For a half hour, I had actually forgot about my messed-up love life. “There's not going to be a wedding—well, on my end, anyway. Zach thinks my cousin Harry is embezzling from his company. He's about to involve the police. We got into a huge fight and he said we should postpone the wedding.”

“Ugh, I'm really sorry, Clem. Have you talked to Harry?”

“He's not answering his phone. I don't know what that means.”

“Go to his condo. Go.”

“Going. Harry? Some sharklike embezzler? Zero sense.”

But a lot made zero sense these days.

If I could turn back the clock, go all Superman on time so that Zach hadn't accused Harry of embezzling, hadn't “postponed” the wedding, which had turned into “taking a break,”
I'd be so flipping grateful I'd happily take back Dominique as wedding planner. Well, maybe.

Another buzzer. I pressed apartment 3B at Harry's building. No answer. I pressed again.

“Clem?” Harry sounded weary. And because I knew him so well—scared.

He'd clearly been hiding by the window, peering out. He must be freaking out that the cops were going to bust down his door any minute.

He buzzed me in and I headed up the stairs. I'd barely knocked when the door flew open and he pulled me inside, then locked it up tight again.

Harry looked like a wreck. He had serious bedhead and looked as if he hadn't slept in weeks.

His apartment was in even worse shape. He had a nice place, modern and high-tech, but his clothes were strewn all over his bedroom floor, and various sections of the
LA Times
and the
Wall Street Journal
were on every surface.

Under serious pressure right now, Harry had turned into a freaked-out slob.

“Nadia dumped me when she found out I'm in trouble.” He grabbed his hair with both hands. “She's not even standing by me.”

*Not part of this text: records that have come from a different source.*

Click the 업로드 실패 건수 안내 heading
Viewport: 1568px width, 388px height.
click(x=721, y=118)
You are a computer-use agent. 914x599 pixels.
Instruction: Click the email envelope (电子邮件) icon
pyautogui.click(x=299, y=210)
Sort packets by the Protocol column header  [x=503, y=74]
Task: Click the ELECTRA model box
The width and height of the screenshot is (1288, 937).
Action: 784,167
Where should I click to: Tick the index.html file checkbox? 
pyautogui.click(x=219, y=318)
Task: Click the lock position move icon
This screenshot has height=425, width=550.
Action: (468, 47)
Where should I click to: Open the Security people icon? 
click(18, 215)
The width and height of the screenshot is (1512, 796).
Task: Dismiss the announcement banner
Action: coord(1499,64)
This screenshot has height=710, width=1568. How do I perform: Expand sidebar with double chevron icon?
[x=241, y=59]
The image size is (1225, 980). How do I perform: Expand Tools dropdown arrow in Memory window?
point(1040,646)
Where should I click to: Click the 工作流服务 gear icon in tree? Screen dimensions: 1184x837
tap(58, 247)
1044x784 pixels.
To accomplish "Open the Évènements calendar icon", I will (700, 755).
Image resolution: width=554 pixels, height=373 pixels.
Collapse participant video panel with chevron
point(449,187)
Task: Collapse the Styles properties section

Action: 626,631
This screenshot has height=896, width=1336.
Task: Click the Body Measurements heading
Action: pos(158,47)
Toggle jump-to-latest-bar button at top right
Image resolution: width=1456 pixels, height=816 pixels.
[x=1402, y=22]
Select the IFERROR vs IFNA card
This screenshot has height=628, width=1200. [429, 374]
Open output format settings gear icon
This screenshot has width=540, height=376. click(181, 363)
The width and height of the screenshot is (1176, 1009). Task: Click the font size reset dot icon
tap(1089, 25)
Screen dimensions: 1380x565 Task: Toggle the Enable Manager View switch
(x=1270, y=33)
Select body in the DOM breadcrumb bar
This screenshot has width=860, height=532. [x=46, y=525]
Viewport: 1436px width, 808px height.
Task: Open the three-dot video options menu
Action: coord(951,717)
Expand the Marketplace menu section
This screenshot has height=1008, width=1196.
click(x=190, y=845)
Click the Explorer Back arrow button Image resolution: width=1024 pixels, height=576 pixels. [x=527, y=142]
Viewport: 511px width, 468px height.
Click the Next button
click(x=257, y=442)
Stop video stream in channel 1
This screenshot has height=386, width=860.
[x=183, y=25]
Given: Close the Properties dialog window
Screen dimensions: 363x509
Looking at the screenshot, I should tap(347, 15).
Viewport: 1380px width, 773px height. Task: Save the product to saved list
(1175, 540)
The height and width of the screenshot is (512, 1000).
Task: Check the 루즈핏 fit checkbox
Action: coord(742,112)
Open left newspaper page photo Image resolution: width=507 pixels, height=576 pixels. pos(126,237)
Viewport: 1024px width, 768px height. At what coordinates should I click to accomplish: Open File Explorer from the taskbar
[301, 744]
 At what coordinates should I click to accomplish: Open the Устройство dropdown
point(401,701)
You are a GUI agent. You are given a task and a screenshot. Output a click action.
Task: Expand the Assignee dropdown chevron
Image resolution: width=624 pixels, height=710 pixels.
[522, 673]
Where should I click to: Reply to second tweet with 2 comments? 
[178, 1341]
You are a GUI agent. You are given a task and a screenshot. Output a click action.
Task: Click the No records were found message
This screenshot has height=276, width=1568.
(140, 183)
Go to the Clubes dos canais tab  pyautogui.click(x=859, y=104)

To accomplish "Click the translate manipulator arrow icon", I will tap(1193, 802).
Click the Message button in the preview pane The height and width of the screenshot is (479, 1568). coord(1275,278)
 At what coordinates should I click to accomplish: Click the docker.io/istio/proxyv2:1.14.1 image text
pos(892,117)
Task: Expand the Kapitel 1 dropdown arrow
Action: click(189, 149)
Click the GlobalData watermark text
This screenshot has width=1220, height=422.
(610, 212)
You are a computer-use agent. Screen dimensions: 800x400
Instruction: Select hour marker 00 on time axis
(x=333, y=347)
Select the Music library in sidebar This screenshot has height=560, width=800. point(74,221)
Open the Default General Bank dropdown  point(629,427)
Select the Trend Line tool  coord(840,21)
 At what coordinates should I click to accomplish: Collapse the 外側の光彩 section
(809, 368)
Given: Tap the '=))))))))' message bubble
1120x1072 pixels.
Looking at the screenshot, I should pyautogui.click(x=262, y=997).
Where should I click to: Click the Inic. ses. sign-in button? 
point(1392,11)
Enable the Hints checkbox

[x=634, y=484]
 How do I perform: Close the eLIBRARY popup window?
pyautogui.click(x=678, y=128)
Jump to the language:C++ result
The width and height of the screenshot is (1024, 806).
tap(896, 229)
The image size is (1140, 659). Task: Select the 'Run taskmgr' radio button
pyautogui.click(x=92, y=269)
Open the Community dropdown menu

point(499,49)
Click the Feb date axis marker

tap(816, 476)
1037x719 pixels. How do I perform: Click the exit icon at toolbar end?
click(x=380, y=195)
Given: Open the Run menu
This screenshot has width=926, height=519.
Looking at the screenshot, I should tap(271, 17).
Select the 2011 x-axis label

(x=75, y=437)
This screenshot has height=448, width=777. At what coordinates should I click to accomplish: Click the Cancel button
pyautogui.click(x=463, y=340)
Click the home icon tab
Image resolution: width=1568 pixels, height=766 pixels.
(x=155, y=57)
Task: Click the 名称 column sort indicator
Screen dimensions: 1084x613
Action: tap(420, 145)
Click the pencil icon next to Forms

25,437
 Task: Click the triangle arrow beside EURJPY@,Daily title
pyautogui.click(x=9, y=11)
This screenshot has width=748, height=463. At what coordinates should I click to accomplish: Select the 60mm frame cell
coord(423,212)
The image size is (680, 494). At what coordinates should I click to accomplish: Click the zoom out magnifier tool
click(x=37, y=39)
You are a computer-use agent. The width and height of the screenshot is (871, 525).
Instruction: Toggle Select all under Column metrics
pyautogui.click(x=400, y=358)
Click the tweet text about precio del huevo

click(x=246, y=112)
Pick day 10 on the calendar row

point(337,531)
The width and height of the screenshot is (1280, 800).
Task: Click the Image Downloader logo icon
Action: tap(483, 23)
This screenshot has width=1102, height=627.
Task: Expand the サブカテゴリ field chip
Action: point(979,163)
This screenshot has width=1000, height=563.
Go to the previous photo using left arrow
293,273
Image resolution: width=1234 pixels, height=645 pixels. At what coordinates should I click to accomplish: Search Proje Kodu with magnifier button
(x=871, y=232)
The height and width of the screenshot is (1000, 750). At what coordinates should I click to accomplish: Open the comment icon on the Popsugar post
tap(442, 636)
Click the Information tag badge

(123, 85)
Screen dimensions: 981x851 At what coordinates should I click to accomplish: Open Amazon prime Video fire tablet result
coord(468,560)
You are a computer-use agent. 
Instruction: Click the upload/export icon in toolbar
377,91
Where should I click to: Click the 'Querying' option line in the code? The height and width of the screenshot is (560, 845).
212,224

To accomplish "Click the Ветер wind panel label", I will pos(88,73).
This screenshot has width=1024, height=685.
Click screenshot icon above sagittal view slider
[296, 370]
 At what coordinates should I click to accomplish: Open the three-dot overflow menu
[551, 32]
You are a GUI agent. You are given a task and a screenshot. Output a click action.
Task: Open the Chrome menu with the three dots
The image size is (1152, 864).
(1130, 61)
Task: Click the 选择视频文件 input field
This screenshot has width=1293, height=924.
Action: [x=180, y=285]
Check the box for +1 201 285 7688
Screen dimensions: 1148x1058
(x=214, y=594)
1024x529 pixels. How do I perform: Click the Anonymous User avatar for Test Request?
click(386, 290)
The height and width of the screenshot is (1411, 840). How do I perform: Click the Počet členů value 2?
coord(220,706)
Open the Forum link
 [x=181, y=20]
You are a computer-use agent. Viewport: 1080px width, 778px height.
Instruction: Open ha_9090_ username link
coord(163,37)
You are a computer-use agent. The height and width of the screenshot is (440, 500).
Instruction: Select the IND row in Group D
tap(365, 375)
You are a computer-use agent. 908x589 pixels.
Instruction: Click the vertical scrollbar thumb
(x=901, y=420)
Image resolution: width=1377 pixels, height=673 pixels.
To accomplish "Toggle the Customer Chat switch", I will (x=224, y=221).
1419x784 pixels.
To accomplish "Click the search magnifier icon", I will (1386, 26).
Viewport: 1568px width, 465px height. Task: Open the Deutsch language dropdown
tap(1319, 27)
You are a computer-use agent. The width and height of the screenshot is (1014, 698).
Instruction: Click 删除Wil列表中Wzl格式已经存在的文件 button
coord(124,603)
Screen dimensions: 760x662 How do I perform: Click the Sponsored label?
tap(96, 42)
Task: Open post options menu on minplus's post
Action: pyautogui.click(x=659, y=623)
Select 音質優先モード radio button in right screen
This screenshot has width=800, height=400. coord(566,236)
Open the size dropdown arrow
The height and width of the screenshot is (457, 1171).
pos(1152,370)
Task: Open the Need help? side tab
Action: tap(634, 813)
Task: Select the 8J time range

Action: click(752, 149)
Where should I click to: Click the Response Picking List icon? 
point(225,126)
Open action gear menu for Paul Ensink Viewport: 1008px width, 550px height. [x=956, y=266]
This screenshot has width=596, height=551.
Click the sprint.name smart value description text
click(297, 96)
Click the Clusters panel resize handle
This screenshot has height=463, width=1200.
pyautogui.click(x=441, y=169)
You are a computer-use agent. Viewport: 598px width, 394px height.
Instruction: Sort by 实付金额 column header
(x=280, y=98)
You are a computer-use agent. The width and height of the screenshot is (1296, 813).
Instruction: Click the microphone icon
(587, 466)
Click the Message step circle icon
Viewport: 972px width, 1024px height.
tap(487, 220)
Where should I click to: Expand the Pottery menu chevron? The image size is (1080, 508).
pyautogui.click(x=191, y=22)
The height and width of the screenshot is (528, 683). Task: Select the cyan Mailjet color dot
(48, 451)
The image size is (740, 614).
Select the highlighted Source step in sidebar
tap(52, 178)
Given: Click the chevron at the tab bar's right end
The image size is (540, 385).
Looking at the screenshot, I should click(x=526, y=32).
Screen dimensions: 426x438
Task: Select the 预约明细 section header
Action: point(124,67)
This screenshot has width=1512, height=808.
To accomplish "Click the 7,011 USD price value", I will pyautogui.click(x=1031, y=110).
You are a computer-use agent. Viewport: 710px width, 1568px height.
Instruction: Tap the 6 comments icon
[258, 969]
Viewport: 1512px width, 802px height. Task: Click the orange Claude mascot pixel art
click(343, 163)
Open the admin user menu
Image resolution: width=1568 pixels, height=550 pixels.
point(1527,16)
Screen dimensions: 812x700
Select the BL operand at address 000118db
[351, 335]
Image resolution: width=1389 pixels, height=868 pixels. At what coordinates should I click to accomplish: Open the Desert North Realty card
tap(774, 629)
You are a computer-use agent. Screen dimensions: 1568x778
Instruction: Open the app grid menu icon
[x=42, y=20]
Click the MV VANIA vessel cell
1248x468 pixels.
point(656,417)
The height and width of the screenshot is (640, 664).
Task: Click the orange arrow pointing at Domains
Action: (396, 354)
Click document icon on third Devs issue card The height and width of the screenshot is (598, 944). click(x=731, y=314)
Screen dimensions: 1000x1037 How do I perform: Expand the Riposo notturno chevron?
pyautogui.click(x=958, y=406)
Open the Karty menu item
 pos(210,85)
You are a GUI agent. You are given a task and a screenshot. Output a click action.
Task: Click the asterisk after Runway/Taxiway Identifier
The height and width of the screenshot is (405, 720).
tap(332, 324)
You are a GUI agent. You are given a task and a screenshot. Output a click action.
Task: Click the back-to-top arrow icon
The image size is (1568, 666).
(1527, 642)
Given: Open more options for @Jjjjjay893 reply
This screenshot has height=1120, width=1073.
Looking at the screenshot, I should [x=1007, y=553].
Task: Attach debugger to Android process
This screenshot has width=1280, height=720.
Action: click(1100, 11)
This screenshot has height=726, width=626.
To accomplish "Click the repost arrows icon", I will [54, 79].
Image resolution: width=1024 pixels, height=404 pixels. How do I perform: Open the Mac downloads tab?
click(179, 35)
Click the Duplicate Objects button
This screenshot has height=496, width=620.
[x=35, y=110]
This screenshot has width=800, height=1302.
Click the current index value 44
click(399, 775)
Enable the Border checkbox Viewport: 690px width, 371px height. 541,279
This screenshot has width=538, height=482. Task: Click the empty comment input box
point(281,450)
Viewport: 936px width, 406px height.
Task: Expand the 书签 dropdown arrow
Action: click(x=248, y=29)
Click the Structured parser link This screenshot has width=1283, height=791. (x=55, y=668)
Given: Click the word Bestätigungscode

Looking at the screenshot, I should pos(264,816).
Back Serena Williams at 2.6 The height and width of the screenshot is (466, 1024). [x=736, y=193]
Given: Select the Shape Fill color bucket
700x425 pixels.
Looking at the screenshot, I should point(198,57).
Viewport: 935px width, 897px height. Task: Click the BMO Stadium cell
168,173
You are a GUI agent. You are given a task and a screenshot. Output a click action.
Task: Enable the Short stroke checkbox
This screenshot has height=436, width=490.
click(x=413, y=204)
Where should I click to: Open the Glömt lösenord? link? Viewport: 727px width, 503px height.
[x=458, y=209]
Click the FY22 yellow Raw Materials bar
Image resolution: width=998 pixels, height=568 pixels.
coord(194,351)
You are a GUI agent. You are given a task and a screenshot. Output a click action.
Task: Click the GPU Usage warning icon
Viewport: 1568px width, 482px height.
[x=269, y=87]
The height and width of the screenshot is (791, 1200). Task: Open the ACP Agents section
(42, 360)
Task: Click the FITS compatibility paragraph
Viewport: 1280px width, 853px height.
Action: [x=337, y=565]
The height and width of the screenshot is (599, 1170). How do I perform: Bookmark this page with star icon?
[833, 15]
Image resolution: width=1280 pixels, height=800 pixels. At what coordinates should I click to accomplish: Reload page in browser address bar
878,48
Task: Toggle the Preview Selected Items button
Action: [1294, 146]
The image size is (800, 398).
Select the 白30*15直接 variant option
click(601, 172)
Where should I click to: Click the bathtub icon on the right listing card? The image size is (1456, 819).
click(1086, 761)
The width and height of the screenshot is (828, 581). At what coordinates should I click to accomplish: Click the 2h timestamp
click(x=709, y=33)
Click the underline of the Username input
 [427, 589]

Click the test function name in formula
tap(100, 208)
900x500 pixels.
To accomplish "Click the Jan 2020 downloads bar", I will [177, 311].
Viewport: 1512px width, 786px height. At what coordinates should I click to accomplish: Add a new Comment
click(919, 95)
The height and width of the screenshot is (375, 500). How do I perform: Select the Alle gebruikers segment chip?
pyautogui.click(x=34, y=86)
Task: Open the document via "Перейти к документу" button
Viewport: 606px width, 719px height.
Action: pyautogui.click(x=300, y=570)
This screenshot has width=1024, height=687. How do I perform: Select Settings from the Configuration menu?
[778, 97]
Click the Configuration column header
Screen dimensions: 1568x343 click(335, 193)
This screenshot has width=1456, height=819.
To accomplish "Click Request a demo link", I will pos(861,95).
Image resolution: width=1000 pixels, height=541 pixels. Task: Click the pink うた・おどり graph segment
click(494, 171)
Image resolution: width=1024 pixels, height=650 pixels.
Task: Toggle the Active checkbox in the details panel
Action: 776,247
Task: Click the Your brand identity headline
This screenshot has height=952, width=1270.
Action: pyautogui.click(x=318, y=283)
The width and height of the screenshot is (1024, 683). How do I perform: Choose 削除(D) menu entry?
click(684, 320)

Jocelyn had called that one. “Harry, you'll get through this.
Once Zach and the internal whoevers go through the paper trail or whatever you call it, they'll find out it's just a big mistake, some number-crunching error. It'll be okay.”

He started pacing, then headed over to the window and looked out. “Clem, I need to get some air, go for a long walk on the beach or something. I'll call you later, okay?”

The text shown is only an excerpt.